Facebook continues to change your privacy policy, and the EFF just spoke out again: Facebook Further Reduces Your Control Over Personal Information. Some claim that ad companies do this and more already, tying it together sneakily on the backend…. but changing your privacy and making it OPT-OUT is terrible.

Act Three: Performance

Alex Sexton pointed out the performance side of a like button:

From what i can tell, a single facebook like button requires at least 12 unique requests and ~1 second of load time.

The button adds ~161 new http requests to this page on Levis which is ~4sec

Compare the difference in when onload kicks in via iframe compared to via JS.

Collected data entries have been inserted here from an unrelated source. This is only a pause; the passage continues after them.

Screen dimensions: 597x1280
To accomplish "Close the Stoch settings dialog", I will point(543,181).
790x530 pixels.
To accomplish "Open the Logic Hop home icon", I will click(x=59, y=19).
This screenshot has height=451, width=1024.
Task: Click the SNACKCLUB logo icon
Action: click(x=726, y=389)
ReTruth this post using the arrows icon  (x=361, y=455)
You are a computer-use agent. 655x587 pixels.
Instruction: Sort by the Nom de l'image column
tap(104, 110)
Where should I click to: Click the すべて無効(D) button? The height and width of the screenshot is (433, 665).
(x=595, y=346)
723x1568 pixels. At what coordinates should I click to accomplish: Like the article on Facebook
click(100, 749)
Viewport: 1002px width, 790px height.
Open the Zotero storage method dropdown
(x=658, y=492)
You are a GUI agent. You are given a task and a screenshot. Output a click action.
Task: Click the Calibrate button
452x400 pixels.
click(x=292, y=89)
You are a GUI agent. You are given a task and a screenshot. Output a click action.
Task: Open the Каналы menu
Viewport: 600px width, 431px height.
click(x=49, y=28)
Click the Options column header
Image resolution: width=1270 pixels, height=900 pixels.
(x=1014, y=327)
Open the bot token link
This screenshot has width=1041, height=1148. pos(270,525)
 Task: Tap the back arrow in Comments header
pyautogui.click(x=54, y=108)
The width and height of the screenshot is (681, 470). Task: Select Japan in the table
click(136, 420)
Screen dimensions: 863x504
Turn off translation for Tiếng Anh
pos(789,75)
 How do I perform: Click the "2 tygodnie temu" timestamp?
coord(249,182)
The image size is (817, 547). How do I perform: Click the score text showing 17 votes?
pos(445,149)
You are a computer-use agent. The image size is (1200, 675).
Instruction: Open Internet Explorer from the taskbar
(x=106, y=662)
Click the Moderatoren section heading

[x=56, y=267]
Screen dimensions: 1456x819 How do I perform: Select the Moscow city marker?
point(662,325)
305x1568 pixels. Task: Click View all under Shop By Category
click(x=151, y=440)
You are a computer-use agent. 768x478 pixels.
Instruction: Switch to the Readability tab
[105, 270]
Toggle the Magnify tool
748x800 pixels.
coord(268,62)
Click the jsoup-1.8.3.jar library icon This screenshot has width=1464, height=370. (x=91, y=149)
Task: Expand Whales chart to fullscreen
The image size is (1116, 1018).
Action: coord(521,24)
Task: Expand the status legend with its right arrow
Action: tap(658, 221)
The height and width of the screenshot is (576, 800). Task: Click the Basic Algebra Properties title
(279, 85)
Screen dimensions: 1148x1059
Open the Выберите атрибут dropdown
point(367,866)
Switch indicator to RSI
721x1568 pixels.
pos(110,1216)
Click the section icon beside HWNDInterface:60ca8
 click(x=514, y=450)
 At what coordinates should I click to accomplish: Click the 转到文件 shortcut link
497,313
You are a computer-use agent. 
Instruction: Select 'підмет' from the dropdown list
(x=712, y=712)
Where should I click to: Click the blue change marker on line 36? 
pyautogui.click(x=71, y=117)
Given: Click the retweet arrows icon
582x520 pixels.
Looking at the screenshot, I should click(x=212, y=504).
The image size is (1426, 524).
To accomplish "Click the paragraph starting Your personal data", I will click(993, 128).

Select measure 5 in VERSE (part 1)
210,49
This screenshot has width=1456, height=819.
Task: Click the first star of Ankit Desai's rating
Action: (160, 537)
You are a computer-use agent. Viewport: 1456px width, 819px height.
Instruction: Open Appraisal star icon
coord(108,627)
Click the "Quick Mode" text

Time for Steve Souders to do a P3P? :)

Again, if the browser handled the notion of like, we wouldn’t have this issue. Also, what if instead of a million iframes, we all loaded one set of JavaScript from Facebook, and there was a JavaScript function that would let us put the like content into a div. To optimize, we could pass in the set of URLs to ONE JavaScript function and get one set of metadata back. Then we have a function that adds the right HTML to a div. No matter how many like buttons you have. One request.

We could go the OpenLike route, but we don’t want a huge list of buttons and another resource to deal with. Let the browser do it. We don’t need to see a world of this. It is broken. Time to wake up:


Chris Messina has some words on the subject too:

When all likes lead to Facebook, and liking requires a Facebook account, and Facebook gets to hoard all of the metadata and likes around the interactions between people and content, it depletes the ecosystem of potential and chaos — those attributes which make the technology industry so interesting and competitive. It’s one thing for semantic and identity layers to emerge on the web, but it’s something else entirely for the all of the interactions on those layers to be piped through a single provider (and not just because that provider becomes a single point of failure).

I give Facebook credit for launching a compelling product, but it’s dishonest to think that the Facebook Open Graph Protocol benefits anyone more than Facebook — as it exists in its current incarnation, with Facebook accounts as the only valid participants.

As I and others have said before, your identity is too important to be owned by any one company.